Confused, Lucilius just waited, wondering.  The man took a few more steps before seeing Lucilius unmoved.

 

“You have passed, you will receive your first batch of work tomorrow along with your first pay.”

 

Lucilius was overjoyed, having long awaited this moment.  But something still didn’t sit right with him.  Perhaps it was the quick, cursory words, the fact that the long awaited moment had none of the celebration and pomp that Lucilius had been lead to expect and dream of.  Or perhaps it was simply that the man before him seemed so worried.

 

“Is everything ok?”

 

The man stopped, as though realizing again Lucilius had still not left.  “Johannes.. the fiend, he’s done it.”

 

“Who?”

 

The man was silent a moment.  “An old friend," he said softly.

 

“What has he done?”

 

The man nodded toward his study, and Lucilius followed, walking into the luxurious room where on the desk there was a book.  It was somehow different, Lucilius could see instantly, but for a moment he could not figure it out.  He leaned in to the open page, looking at the letters, somehow strange, somehow inhuman.  Lucilius’s skilled eye could see known of the subtle marks of ink doubled up where serifs branched, where letter limbs crossed and joined. It’s perfection was deeply unsettling for Lucilius.  Somehow it seemed to represent everything he had been striving for, and yet the result was ugly, horrid and an offence.

 

He turned to the master scribe who now stood at his side.

 

“What is this?”

 

“Devil’s work, Johannes has made his press. He thinks he will strip us of our pride but this can never achieve what we do.”  Though the man spoke quietly he was shaking with anger.

 

“A press?” Lucilius asked.

 

The man merely shook his head.

 

And all at once it occurred to Lucilius.
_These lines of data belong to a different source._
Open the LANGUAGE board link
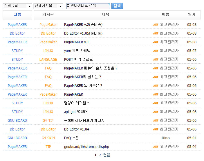The width and height of the screenshot is (204, 161). point(48,60)
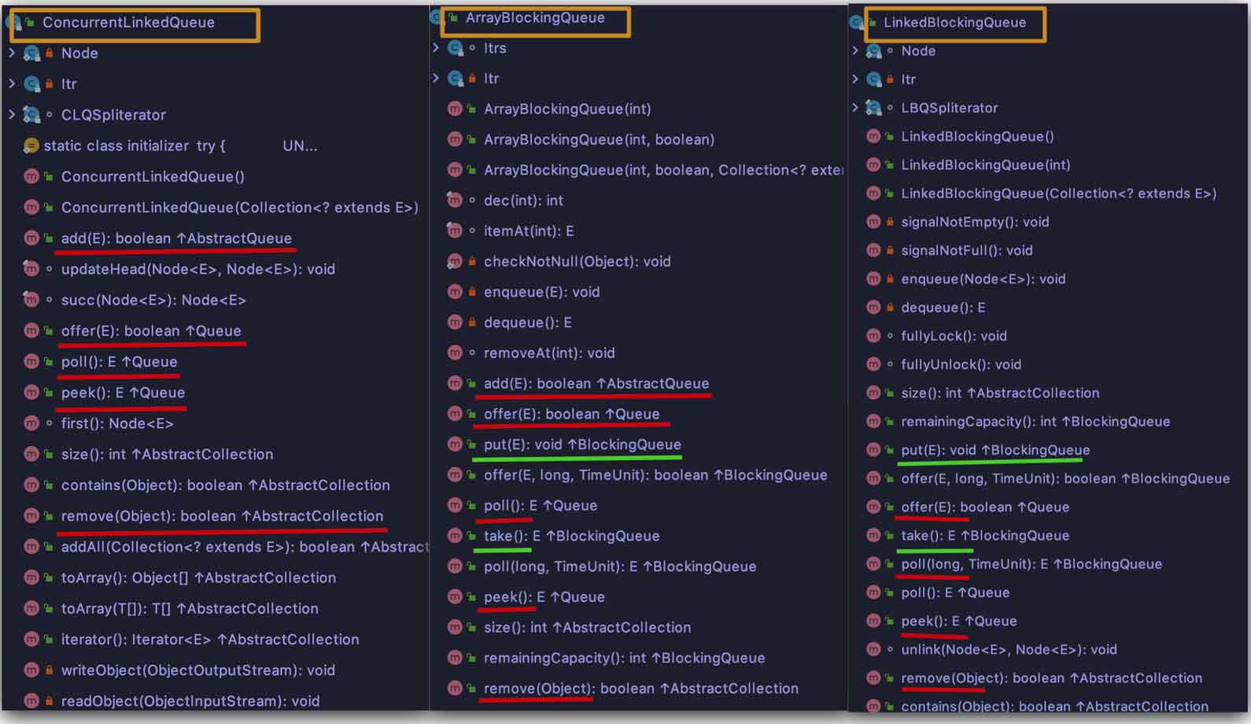Expand the Itrs inner class node
The image size is (1251, 724).
[x=436, y=48]
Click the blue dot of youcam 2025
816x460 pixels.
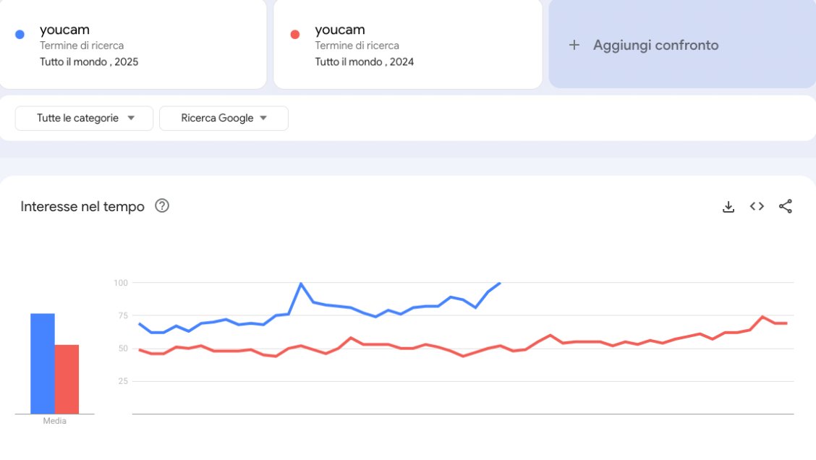[20, 34]
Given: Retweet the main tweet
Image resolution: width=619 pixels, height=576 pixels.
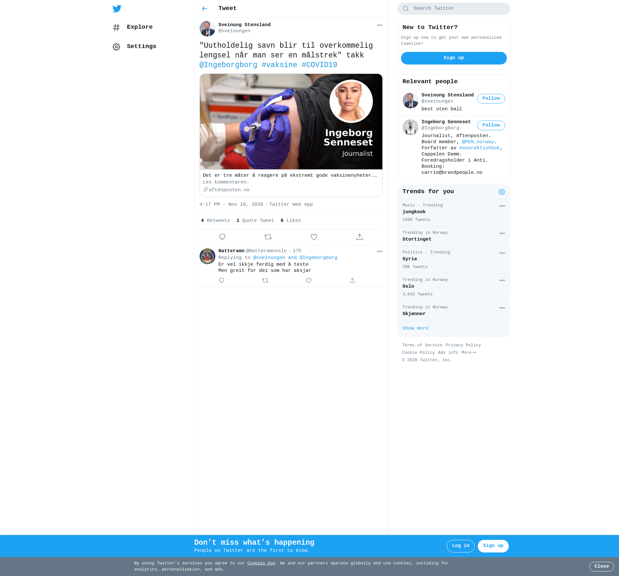Looking at the screenshot, I should [268, 237].
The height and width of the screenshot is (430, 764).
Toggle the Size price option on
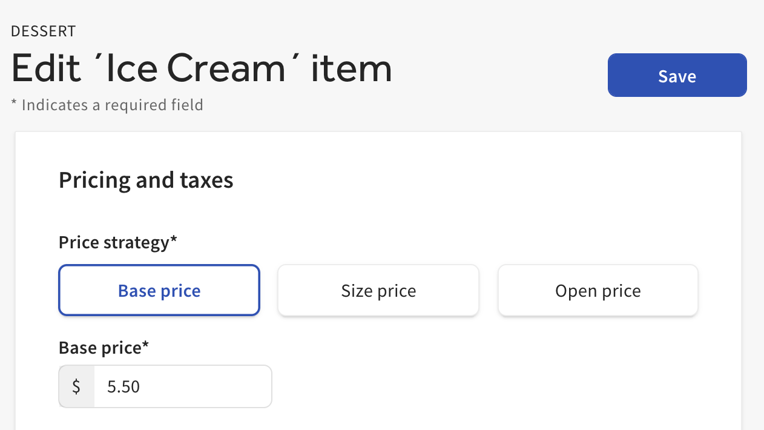tap(378, 290)
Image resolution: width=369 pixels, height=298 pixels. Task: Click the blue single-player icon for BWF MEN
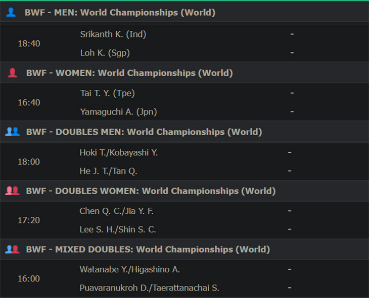tap(11, 12)
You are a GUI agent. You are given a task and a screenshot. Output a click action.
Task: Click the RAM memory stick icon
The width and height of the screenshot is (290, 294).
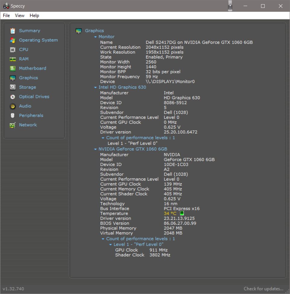point(13,59)
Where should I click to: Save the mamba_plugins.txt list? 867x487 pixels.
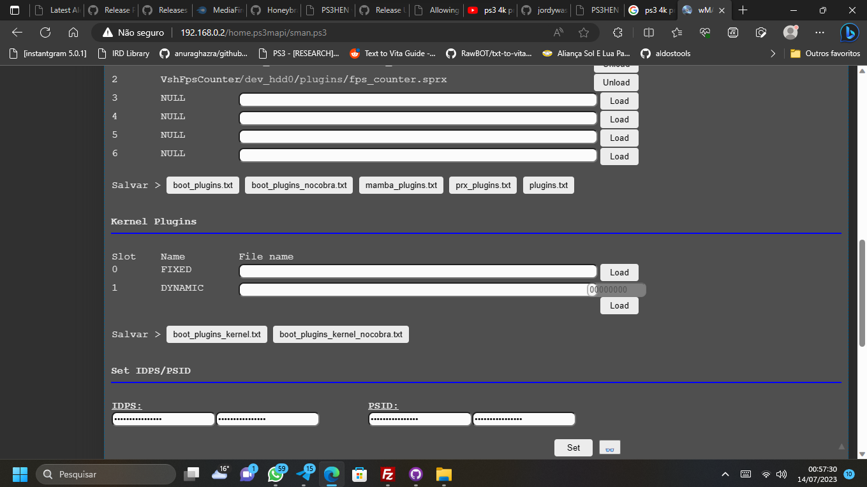(x=401, y=185)

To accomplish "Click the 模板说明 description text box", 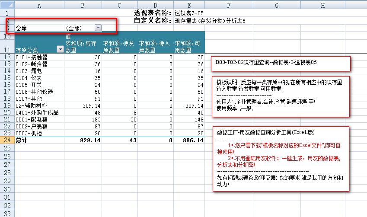I will [x=280, y=96].
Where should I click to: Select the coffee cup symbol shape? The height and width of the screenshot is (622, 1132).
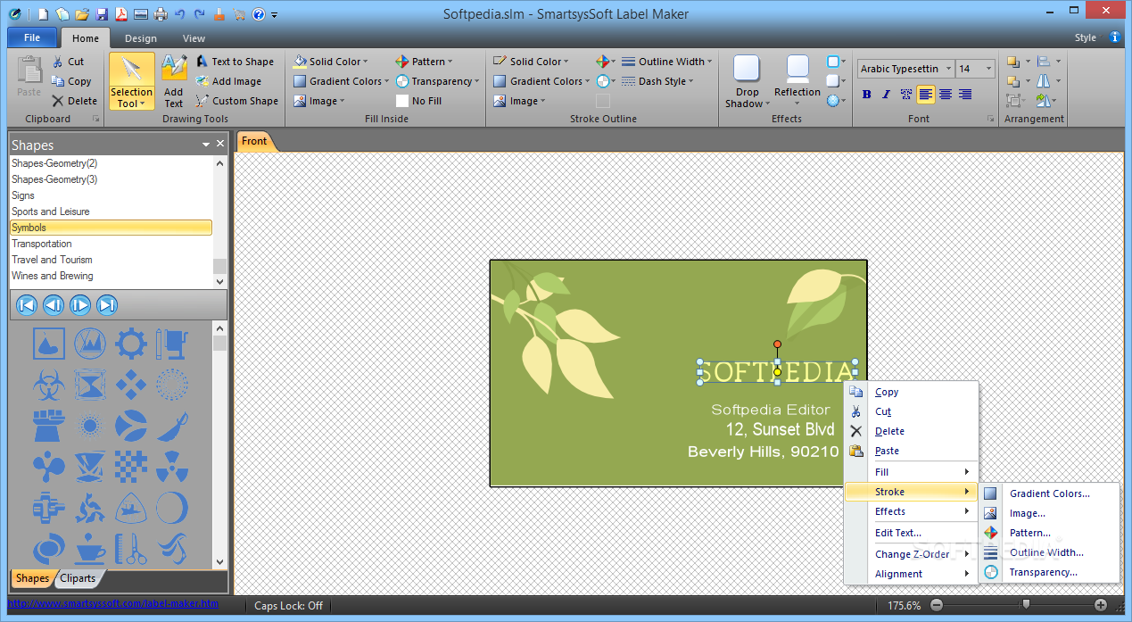click(90, 548)
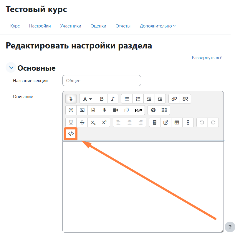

His sense of disgust fuelled by so many years of work, so many pained hours of imperfection and striving, to do what could now be done in an instant.  He had known what that book meant the moment he’d seen it.  What he’d taken for ugly repulsed him only because it made a joke of this life’s work now culminated.  He’d been wrong.  But it was no matter, Lucilius knew.  He smiled lightly, and the Master scribe’s brow furrowed in confused disgust.

 

 

Months later, Lucilius squinted up at the bright sun.  His pay had long run out and the journey had been long, but he was pleased, grateful to live during such an exciting time.  The cold air felt fresh in his lungs as he picked up his small pack to make the final trek into the new city.  It was there after much asking that he finally found what he was looking for.  When he entered his eyes adjusted to fill with the sight of a contraption he’d never seen, as though collaged from so many things he’d seen built over the years, but this one, a machine being fed paper.  Someone paused from the work and asked about him.

 

“I’m here to help with your press,” Lucilius said, knowing he stood on the precipice of the future, knowing what torrent would soon flood the world by way of a new idea that had finally taken as it’s genius the spread of other ideas.